Нина, Ян и младшая девочка — ее звали Люси — застенчиво показывали мне ряды банок на полках. Не сводя с меня глаз, они молча обводили пальцами контуры вишен, яблок и клубники, видневшихся сквозь стекло, изображая на лице блаженство, чтоб я мог представить себе, какие здесь лакомства.

— Мама, покажи ему терн для пряностей, американцы его не едят, — сказал один из старших мальчиков. — Мама кладет его в калачи, — добавил он.
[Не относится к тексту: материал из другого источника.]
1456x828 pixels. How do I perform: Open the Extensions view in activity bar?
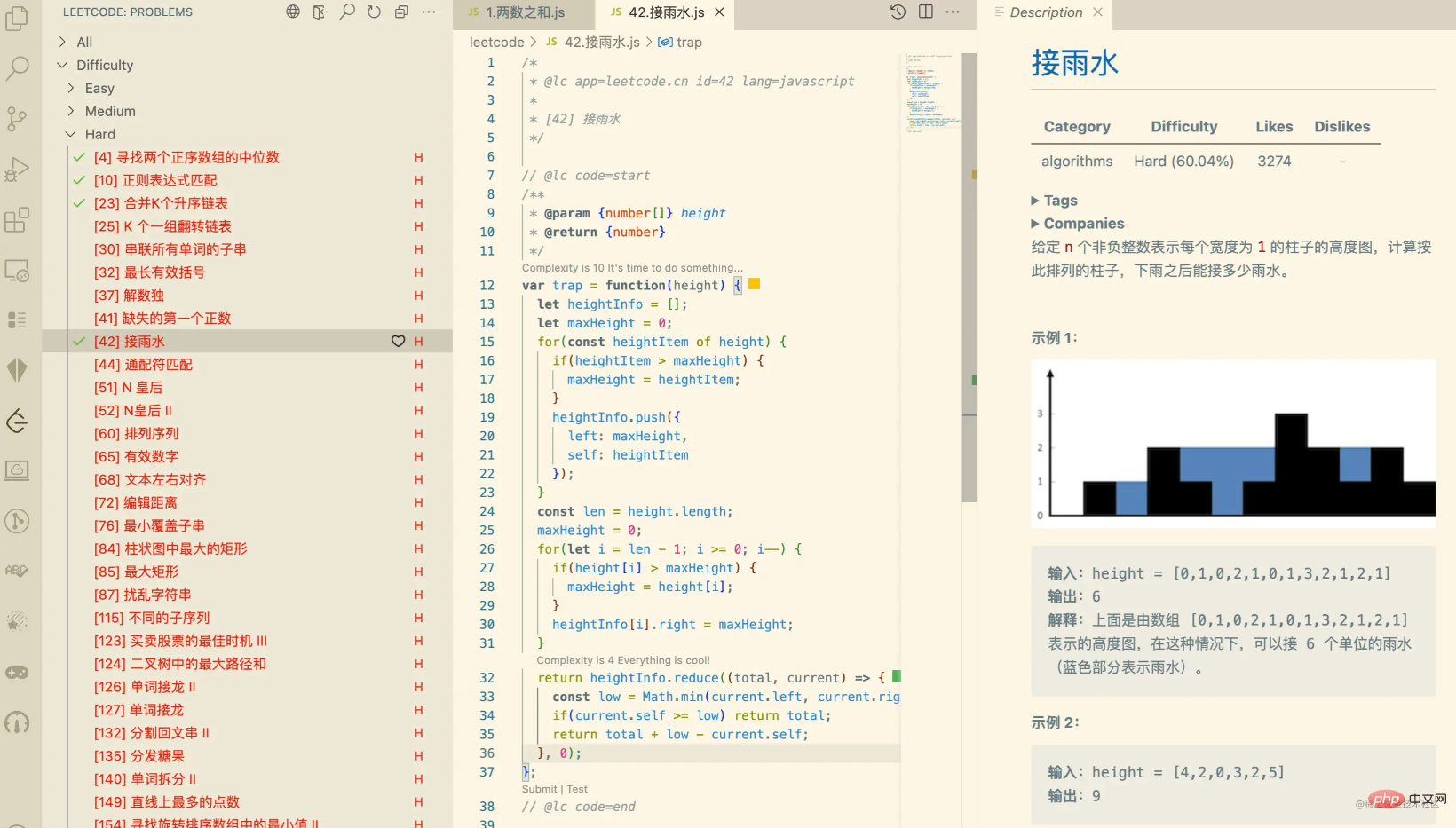17,219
Лео тихо и презрительно пробурчал что-то по-чешски.

Я обернулся к нему:

— Ты думаешь, я не знаю, что такое калачи? Ошибаешься, молодой человек. Я пробовал калачи у твоей матери задолго до той пасхи, когда ты появился на свет.

— Вечно ты дерзишь, Лео, — пожав плечами, заметил Амброш.

Лео спрятался за спиной матери и с ухмылкой смотрел на меня.

Мы повернули к выходу; Антония и я поднялись первыми, дети задержались в погребе. Пока мы стояли и разговаривали наверху, они гурьбой взбежали по лестнице — большие и маленькие, белокурые, рыжие, темноволосые, их голые ноги так и мелькали — казалось, сама жизнь вырвалась на солнечный свет из темного подземелья. У меня даже голова слегка закружилась.

Мальчики проводили нас к парадному крыльцу, которого я еще не видел; почему-то в фермерских домах все входят и выходят через заднюю дверь. Крыша была крутая, и края ее чуть не погружались в заросли высоких мальв, уже отцветших и покрытых семенами. Антония сказала, что в июле дом утопал в цветах, и я вспомнил, что чехи всюду сажают мальвы. Передний двор был окружен колючей живой изгородью из белой акации, а у ворот росли два серебристых, как ночные бабочки, дерева из породы мимоз. Отсюда виднелись загоны для скота с двумя длинными прудами, а за ними большое сжатое поле, где, как мне объяснили, летом росла рожь.

Чуть поодаль за домом была ясеневая роща и два фруктовых сада: вишневый с кустами крыжовника и смородины между деревьями, и яблоневый, укрытый от горячих суховеев высокой живой изгородью. Когда мы дошли до яблоневого сада, старшие дети повернули назад, но Ян, Нина и Люси пробрались через дыру в изгороди, известную им одним, и спрятались под низко нависшими ветками тутовника.

Мы шли по саду, заросшему высоким мятликом, и Антония останавливалась то у одной, то у другой яблони и рассказывала мне историю каждой.